La señal del teléfono móvil y las cámaras de seguridad permitieron dar con la progenitora

Los dos amigos pidieron ayuda e interceptaron la marcha de un vehículo en cuyo interior viajaban dos agentes de la Ertzaintza de paisano. Acompañados por los camareros, los policías se dirigieron al contenedor y confirmaron la veracidad de los hechos. Uno de los ertzainas recuperó a la niña y la introdujo en el vehículo policial antes de evacuarla al Hospital Materno Infantil. La pequeña, a la que pusieron el nombre de Ane, pesaba dos kilos y seiscientos gramos.

Un mes tras ella

Tras los hechos, la Ertzaintza se enfrentaba al reto de identificar y detener a la persona o personas implicadas en el delito. No fue fácil. La única ventaja con la que partieron era que sabían positivamente que, al menos, uno de los progenitores era de ascendencia latina. El rostro de la pequeña hablaba por ella. Después de más de un mes de ardua labor, agentes del Servicio de Investigación Criminal Territorial de la Ertzaintza arrestaron a la madre.

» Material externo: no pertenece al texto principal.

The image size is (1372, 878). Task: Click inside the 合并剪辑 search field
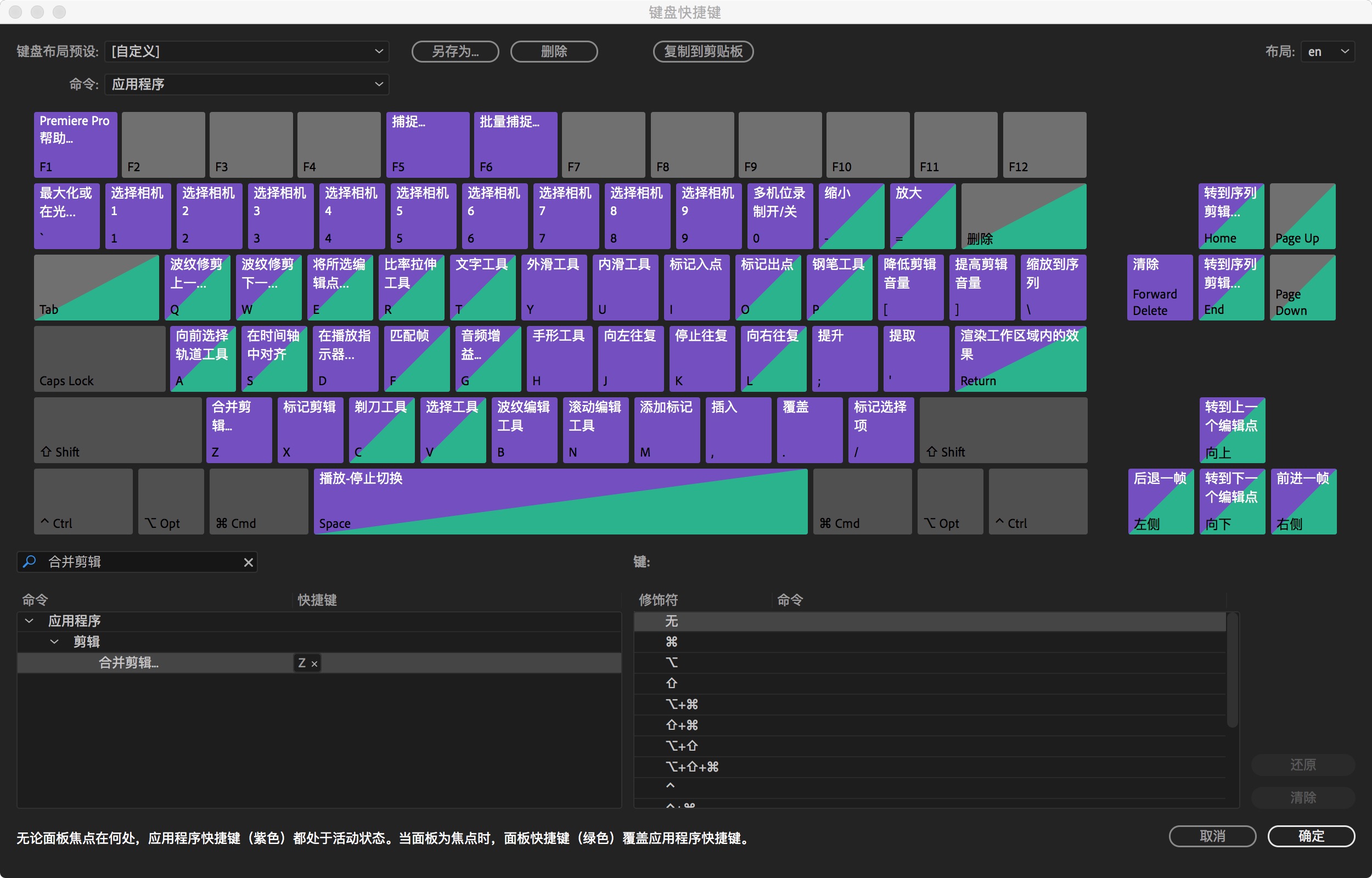point(143,562)
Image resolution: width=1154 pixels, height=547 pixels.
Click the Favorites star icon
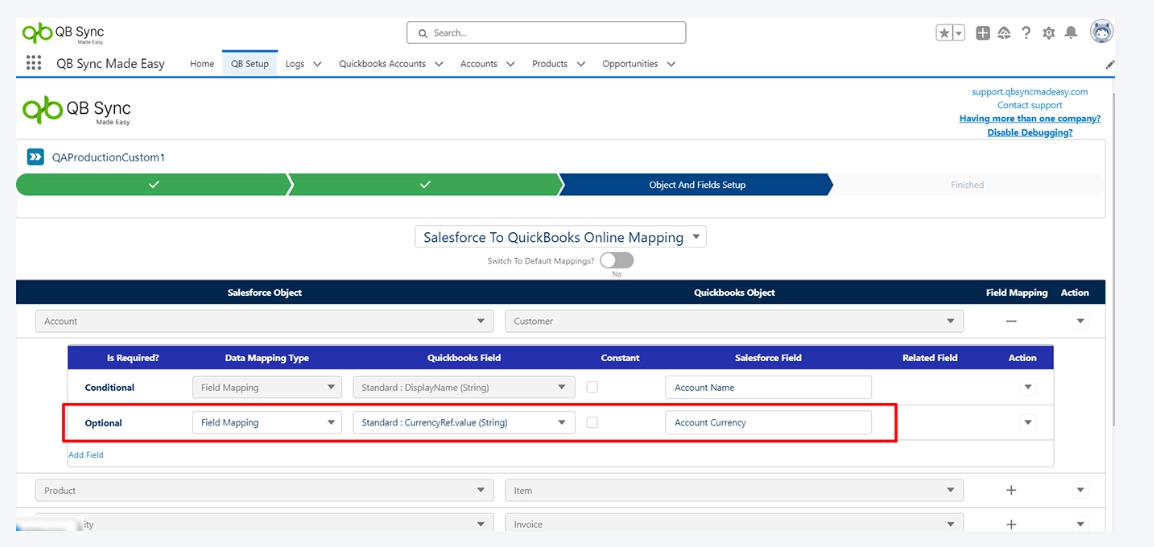tap(944, 33)
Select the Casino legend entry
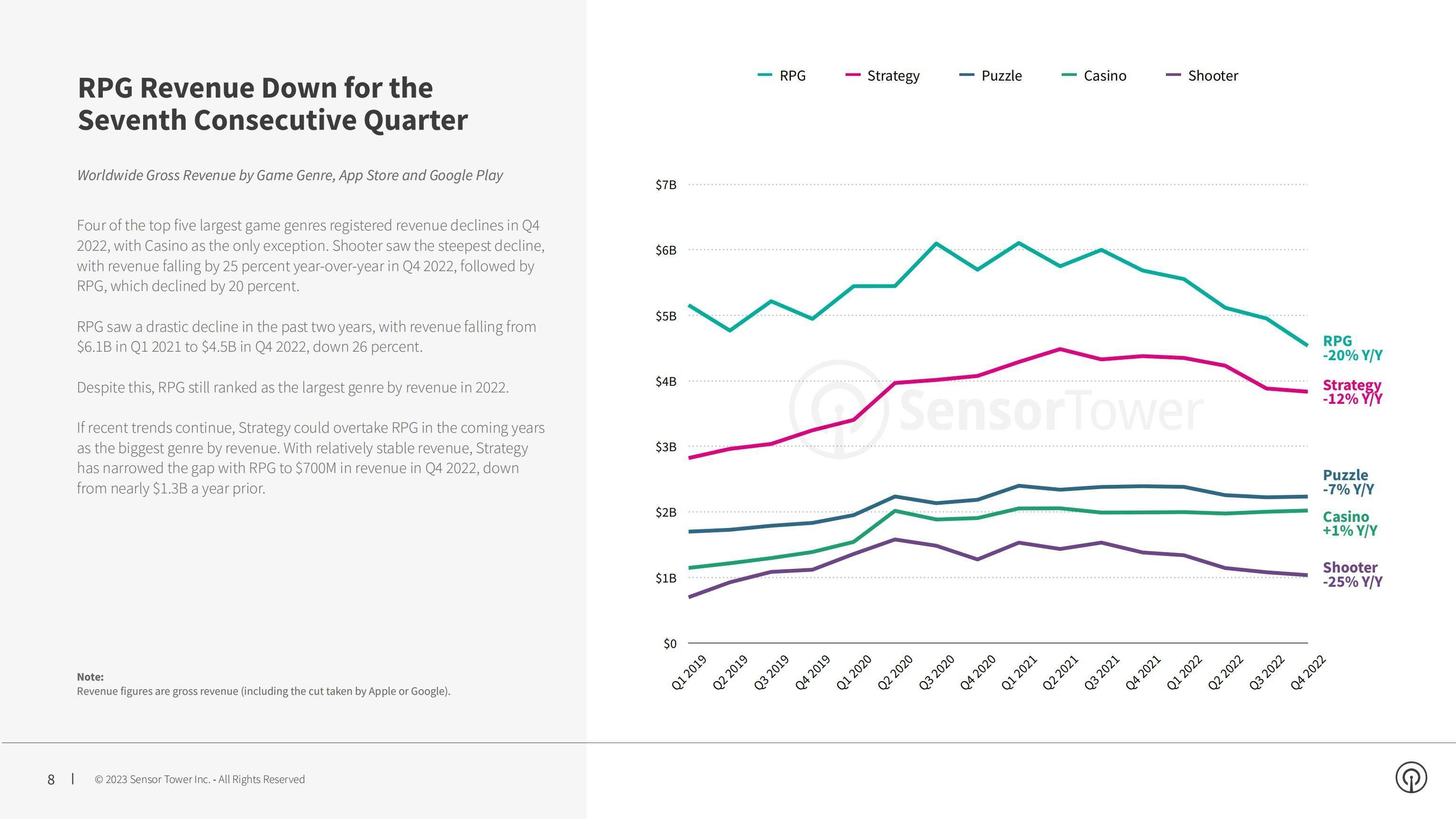The height and width of the screenshot is (819, 1456). pyautogui.click(x=1094, y=75)
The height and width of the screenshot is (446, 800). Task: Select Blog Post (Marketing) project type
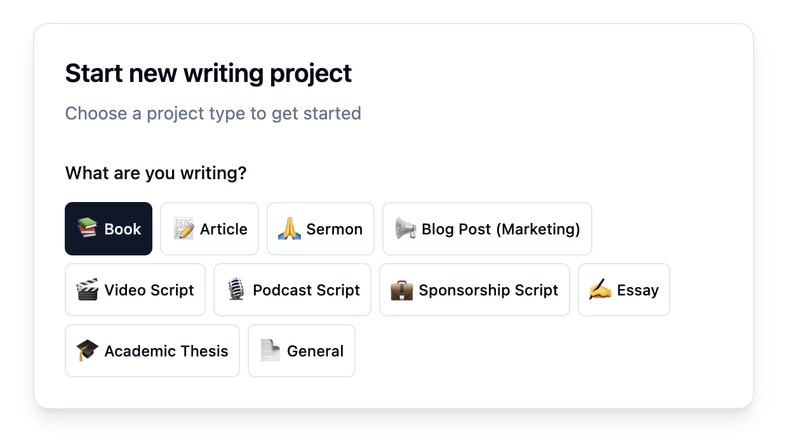coord(500,229)
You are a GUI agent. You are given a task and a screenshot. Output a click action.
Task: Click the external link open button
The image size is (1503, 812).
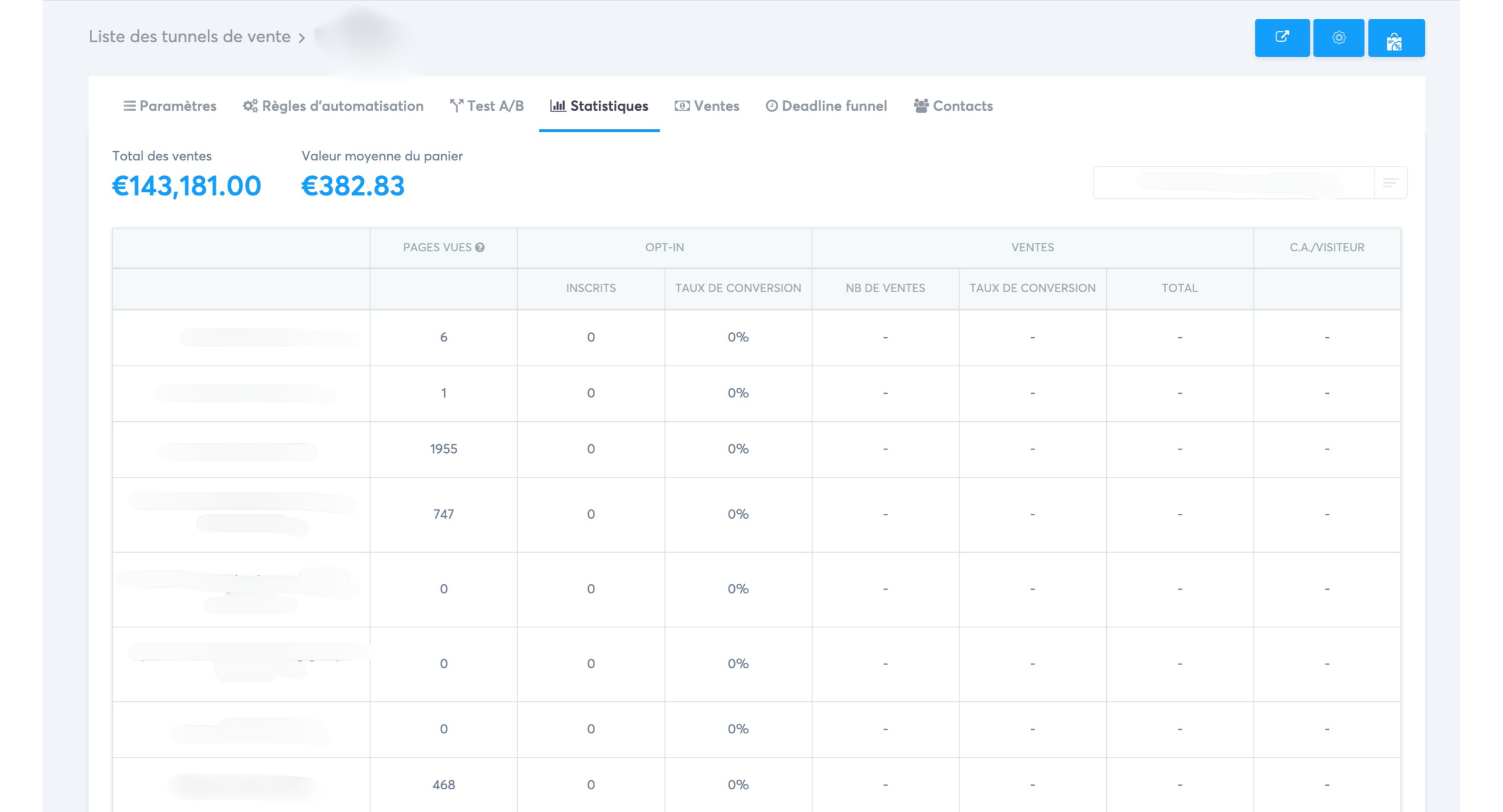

Los agentes trabajaron dos líneas de investigación: una, a través del análisis de los teléfonos móviles que la noche de autos se encontraban en las proximidades del punto donde se halló a la niña; y otra, mediante las imágenes obtenidas de las cámaras de vigilancia de la zona y establecimientos comerciales de la Parte Vieja.

La Ertzaintza disponía también desde el primer momento de unos vídeos que habían sido grabados por las cámaras de seguridad del Museo San Telmo. El visionado, no obstante, no aportaba demasiada luz sobre la identidad de la chica, pero situaba la hora del abandono. La oscuridad de la noche y las prendas que vestía impedían que la madre pudiera ser reconocida.

En las semanas posteriores, los agentes tuvieron en sus manos los primeros resultados de la investigación sobre los móviles que aquella noche permanecieron activados en el entorno del lugar en el que se encontraban los contenedores. Los registros fueron comprobados uno a uno, lo que permitió centrar el caso en un reducido número de sospechosos.

El círculo se cerró aún más cuando las cámaras de algunos comercios de la Parte Vieja permitieron ver a la investigada la misma noche del suceso en diferentes puntos de la Parte Vieja llevando un «bulto» entre sus manos. Con la sospechosa identificada, a la Policía ya solo le quedaba certificar que era la madre. Para ello, los agentes tomaron muestras de un vaso del que había bebido agua. Los restos fueron remitidos a los laboratorios policiales que confirmaron las sospechas.

La investigación concluyó que la joven dio a luz la misma noche de los hechos en el domicilio en donde trabajaba. La persona a la que atendía, de 94 años de edad, no se percató del alumbramiento, posiblemente, a causa de la minusvalía auditiva que padece o porque a esas horas pudiera estar ya acostada. Tras el nacimiento, la chica limpió los vestigios biológicos que quedaron del parto, cogió a la pequeña y salió a la calle.

Con la niña en brazos

La Policía constató que la madre deambuló durante más de dos horas por la Parte Vieja con la niña en brazos. Incluso, pudo saber que intentó deshacerse del bebé en una primera ocasión dejándolo en el mismo contenedor de la calle San Juan, del que más tarde fue rescatado. Sin embargo, no pudo hacerlo ya que en aquel instante percibió la llegada de alguna persona, por lo que se marchó del lugar.

La chica buscó asimismo calles y pasajes poco frecuentados para dejar a la criatura, como la estrecha calle Santa Corda, junto al Museo de San Telmo. Finalmente, sobre la una de la madrugada, la investigada regresó a la calle San Juan donde depositó a la niña en el contenedor de la basura. La pequeña, por lo tanto, permaneció cerca de dos horas hasta que fue rescatada.